Related to legal aspects most countries have legislation that covers driving under the influence of alcohol and/or drugs. Some countries have introduced zero-tolerance laws (per se laws), which prohibit the operation of a motor vehicle while an illicit drug or its metabolite is present in the body, whether or not impairment is manifested but only in a few countries legislation allows the use of OF as a matrix for screening or confirmation. In the state of Victoria, Australia, the use of OF for evidentiary testing in the case of THC and MA is allowed [76]. The first legal random drug testing program in OF since 2004 was organized in that state [77]. Derived from ROSITA 2 Project other countries as Finland, Norway and Spain began to consider OF as a matrix to detect drugged drivers.
In Spain, in Catalonia region, police officers are carrying out programs to detect drugged drivers. More than 35000 proofs have been done and results let proofs going on, since OF is considered a proof good enough to detect drugs consumption although no quantitative analysis is being carried out until now. Traffic Legislation fines drivers where qualitative presence of drugs is detected and Spanish court yard and forensic settings are admitting the qualitative results of these proofs.
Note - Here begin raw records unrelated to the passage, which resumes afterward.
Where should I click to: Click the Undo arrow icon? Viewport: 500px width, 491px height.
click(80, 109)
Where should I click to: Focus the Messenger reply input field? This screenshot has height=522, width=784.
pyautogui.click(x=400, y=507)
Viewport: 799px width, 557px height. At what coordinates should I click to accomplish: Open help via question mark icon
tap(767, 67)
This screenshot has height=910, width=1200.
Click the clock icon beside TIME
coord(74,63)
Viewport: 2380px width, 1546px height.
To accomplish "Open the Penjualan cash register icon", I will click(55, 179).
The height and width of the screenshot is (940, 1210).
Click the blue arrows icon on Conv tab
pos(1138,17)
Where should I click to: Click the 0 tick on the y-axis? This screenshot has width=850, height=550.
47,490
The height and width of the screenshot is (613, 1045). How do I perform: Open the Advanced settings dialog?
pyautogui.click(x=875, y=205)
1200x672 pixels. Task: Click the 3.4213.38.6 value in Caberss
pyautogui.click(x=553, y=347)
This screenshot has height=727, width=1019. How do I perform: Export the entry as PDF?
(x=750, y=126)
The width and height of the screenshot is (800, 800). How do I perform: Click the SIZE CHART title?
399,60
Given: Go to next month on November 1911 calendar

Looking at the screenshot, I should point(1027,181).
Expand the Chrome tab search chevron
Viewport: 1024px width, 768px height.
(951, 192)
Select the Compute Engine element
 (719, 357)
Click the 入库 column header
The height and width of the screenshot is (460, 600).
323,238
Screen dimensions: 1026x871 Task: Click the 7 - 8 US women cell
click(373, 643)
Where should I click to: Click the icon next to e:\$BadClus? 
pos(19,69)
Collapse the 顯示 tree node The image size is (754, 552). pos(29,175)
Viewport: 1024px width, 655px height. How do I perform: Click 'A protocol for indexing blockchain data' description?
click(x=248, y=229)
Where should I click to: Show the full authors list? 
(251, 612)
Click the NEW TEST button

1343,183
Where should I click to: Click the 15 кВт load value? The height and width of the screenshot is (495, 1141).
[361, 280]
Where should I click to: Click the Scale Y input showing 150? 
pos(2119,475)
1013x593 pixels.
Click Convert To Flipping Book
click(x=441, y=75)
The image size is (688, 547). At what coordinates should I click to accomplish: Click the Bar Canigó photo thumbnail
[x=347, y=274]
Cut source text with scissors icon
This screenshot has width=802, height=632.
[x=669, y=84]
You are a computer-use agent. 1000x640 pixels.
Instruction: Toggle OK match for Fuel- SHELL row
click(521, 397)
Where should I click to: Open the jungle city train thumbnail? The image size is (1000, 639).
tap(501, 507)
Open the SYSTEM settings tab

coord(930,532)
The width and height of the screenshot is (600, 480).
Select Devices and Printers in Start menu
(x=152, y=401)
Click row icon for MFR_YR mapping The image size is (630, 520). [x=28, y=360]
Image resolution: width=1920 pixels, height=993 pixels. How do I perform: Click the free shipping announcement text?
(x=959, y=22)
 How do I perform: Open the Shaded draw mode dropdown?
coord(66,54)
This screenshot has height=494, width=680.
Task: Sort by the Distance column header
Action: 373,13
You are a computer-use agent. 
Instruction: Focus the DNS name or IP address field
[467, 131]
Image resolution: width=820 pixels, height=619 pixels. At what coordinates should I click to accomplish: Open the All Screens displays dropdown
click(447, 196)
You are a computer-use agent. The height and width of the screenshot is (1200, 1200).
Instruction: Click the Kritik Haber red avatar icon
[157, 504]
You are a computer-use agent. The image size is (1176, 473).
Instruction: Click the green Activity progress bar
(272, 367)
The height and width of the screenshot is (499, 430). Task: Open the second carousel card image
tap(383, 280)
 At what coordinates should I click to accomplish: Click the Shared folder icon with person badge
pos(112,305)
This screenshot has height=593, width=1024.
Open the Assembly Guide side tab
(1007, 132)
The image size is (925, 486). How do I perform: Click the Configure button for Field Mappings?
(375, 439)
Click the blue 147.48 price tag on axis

Guidelines were proposed for workplace OF testing by SHAMSA and DRUID program, and standardization of DRUID research. SHAMSA of OF testing was delayed because questions about drug OF disposition were not yet resolved, and collection device performance and testing assays require improvement.
We have documented the many advances achieved in the use of OF as an alternative matrix that has an important role in DUID, treatment, workplace, and criminal justice programs According to these promising results police officers and judicial experts are keen to use OF for screening of illegal drugs. Their ease of use and diminished amount of false positive results in comparison with urine screening will lead to more roadside tests and more appropriate juridical measures.
A September 2006 meeting of international experts discussed the harmonization of protocols for future research on drugged driving. The principal objective of the meeting was to develop a consensus report setting guidelines, standards, core data variables and other controls that would form the basis for future international research. A modified Delphi method was utilized to develop draft guidelines. The Guidelines Document was divided into three major sections, each focusing upon different aspects of drugged driving research. One of them was roadside surveys, within the critical issue areas of 'behaviour', 'epidemiology' and 'toxicology' providing recommendations in these specific areas. These guidelines improve significantly the overall quality of drugged driving research and facilitate future cross-study comparisons nationally and globally [78].
On the practical aspects of implying a DUID legislation investigation is specially focused on THC screening and quantification since cannabis is one of the most prevalent illegal drugs [79].
In conclusion more publications focus on the usability of OF for this purpose. Laboratory confirmation techniques, OF collection, choice of cut-offs, stability and proficiency testing are important issues influencing interpretation of results of the presence of illegal drugs in OF to detect subjects in DUID context.
Acknowledgement
To Mr. Aizpun for writing assistance.